Boohoo Property Acquisitions - Paul Scott - Stockopedia13 Apr 2021 12:18
Paul Scott was a Finance Director of a UK Fashion Company before leaving to become a personal investor and write for the likes of the Small Cap Value Report on Stockopedia.
Here is what he has to say about Boohoo Group's Property Acquisitions:-
This looks interesting. BOO has bought an office block in Soho -
The Evening Standard gives more details on the Soho office deal -
• 10 Great Pulteney Street
• 46,000 sq.ft.
I’ve googled it, and the building BOO has bought (freehold - I've just confirmed this with the company) is currently called Nokia House. It’s within walking distance of the main garment area (which is a little further north, clustered around Great Titchfield Street). Soho is a much more interesting place to work though, full of interesting bars & restaurants, so with flexible working being offered as well, then I think BOO will have no trouble attracting the best creative talent to work in this new Soho office.
This comes hot on the heels of a “transformative” deal to acquire a large “state of the art” 1.2 m warehouse in Daventry, which was completed in 2019 for former owner, Arcadia group (since gone bust, and broken up).

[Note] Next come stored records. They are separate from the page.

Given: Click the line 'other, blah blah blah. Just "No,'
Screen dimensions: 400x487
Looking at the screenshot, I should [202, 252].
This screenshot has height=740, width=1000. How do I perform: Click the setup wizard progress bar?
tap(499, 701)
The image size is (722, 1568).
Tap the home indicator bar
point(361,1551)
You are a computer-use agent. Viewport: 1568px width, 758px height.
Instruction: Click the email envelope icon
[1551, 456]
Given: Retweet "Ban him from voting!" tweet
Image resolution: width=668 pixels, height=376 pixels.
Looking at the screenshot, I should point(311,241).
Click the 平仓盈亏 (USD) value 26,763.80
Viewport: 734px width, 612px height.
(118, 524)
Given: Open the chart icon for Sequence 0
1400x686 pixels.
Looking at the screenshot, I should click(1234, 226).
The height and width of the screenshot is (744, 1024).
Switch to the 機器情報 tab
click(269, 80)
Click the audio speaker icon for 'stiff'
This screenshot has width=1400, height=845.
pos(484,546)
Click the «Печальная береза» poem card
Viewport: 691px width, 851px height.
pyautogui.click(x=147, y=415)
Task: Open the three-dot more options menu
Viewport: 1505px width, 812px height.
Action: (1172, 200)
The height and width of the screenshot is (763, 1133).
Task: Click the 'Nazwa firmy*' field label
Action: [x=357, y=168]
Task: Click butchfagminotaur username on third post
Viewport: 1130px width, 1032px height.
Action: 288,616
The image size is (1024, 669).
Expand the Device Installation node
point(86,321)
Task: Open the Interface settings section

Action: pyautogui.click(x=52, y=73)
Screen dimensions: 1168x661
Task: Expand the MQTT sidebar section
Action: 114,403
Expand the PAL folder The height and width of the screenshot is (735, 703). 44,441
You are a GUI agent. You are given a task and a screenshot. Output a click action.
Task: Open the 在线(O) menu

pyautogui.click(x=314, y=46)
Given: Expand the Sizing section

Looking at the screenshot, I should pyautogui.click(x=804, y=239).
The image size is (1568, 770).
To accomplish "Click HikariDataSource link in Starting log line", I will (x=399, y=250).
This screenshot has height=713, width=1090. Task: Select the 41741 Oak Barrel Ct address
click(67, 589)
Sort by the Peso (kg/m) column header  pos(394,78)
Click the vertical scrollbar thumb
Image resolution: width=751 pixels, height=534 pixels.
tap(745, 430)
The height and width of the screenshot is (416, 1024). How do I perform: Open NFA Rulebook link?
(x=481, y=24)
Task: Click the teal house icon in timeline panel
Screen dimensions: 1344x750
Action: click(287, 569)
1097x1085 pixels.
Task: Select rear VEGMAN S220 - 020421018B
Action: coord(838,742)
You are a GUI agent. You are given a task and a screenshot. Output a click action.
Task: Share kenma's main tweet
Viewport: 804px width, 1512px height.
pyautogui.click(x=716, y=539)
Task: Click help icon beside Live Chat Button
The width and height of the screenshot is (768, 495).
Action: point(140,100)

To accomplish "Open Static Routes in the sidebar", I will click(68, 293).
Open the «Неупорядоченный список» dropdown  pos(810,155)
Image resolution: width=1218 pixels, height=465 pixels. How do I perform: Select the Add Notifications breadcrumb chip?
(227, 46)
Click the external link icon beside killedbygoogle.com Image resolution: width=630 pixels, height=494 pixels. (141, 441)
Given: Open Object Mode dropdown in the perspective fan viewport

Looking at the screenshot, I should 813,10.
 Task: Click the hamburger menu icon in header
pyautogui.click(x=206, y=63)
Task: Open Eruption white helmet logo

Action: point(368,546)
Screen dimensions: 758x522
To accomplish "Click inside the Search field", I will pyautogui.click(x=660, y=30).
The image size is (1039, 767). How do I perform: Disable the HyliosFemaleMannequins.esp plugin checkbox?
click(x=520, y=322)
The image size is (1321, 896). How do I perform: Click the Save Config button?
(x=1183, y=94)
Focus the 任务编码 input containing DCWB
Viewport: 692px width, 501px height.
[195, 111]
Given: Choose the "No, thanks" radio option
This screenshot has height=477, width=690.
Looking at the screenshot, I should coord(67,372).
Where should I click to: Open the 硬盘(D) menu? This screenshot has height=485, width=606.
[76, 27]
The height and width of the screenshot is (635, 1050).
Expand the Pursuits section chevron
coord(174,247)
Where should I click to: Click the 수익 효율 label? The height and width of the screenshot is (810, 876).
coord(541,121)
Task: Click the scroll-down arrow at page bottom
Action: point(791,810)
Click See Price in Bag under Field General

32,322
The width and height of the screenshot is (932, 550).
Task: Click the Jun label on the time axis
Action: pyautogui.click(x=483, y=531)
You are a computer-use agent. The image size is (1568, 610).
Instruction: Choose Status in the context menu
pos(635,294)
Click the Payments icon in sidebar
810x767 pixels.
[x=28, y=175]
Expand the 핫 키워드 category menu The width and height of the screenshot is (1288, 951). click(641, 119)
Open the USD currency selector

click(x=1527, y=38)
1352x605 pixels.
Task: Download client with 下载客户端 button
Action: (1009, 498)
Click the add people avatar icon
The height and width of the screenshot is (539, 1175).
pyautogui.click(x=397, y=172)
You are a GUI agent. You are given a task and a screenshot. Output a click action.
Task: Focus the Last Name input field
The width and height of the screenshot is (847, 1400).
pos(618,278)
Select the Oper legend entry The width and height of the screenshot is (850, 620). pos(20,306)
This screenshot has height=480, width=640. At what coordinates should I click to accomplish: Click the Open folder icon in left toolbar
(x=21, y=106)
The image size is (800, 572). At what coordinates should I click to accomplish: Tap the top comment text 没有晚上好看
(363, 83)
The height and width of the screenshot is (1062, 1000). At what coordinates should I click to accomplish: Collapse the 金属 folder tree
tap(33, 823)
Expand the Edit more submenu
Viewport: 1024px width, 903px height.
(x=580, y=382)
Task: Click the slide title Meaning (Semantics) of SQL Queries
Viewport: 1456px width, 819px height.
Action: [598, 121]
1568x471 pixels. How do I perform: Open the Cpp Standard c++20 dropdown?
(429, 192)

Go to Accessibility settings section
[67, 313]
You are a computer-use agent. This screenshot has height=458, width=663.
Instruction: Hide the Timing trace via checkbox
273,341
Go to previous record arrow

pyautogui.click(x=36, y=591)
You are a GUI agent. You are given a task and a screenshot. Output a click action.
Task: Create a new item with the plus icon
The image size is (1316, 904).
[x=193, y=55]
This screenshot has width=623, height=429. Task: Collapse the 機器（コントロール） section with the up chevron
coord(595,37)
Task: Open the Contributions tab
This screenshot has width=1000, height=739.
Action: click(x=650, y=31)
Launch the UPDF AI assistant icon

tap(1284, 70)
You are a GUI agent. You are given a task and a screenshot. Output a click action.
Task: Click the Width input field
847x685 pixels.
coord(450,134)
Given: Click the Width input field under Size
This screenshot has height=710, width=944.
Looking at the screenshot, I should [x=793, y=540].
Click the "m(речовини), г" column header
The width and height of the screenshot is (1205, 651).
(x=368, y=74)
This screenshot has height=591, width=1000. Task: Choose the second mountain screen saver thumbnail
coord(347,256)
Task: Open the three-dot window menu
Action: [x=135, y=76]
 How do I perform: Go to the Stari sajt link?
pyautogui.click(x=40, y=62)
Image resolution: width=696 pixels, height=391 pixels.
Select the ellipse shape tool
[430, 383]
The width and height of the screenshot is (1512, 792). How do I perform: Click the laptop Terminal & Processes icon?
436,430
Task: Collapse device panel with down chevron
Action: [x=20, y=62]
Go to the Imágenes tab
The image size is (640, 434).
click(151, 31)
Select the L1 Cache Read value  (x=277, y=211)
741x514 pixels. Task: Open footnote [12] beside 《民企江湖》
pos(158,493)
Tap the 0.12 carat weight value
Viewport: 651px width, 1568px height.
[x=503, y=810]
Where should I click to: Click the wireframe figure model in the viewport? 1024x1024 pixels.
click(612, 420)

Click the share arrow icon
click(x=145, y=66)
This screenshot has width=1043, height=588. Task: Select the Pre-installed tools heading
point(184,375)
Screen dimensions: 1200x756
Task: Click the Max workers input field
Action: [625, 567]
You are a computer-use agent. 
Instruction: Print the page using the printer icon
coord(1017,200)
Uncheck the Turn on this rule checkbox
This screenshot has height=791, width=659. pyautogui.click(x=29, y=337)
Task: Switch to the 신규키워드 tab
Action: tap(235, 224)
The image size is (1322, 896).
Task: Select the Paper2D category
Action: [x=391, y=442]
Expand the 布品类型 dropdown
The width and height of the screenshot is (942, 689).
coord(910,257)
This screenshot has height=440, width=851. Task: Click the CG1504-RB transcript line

This warehouse deal enables BOO to increase capacity to £4bn of sales, more than double forecast £1.7bn revenues for FY 02/2021.
My opinion - these property deals demonstrate how serious BOO is about major expansion, not just organic, but also from all the new brands acquired. The former Arcadia brands, and Debenhams, already had significant online sales. With BOO group expertise, and a total focus on online only, I think we could see a major increase in revenues & profits, looking forwards say 2 years, once the new brands have been assimilated.
It’s very exciting, and the current forward PER of 32 really doesn’t reflect the massive expansion in the pipeline from all these new brands (it’s now 15 brands in total), in my opinion.
Hopefully ESG concerns might be a distant memory in a year or two, although never underestimate the power of the press to keep regurgitating the same story! I think anyone likely to sell on ESG concerns, is almost certainly out by now. Once they see the growth, and the higher standards being implemented on ESG, then maybe some of those sellers will be buying back in at a later date, and a higher price? ESG funds should engage with companies where there are concerns, not just walk away - how is that meant to help things improve?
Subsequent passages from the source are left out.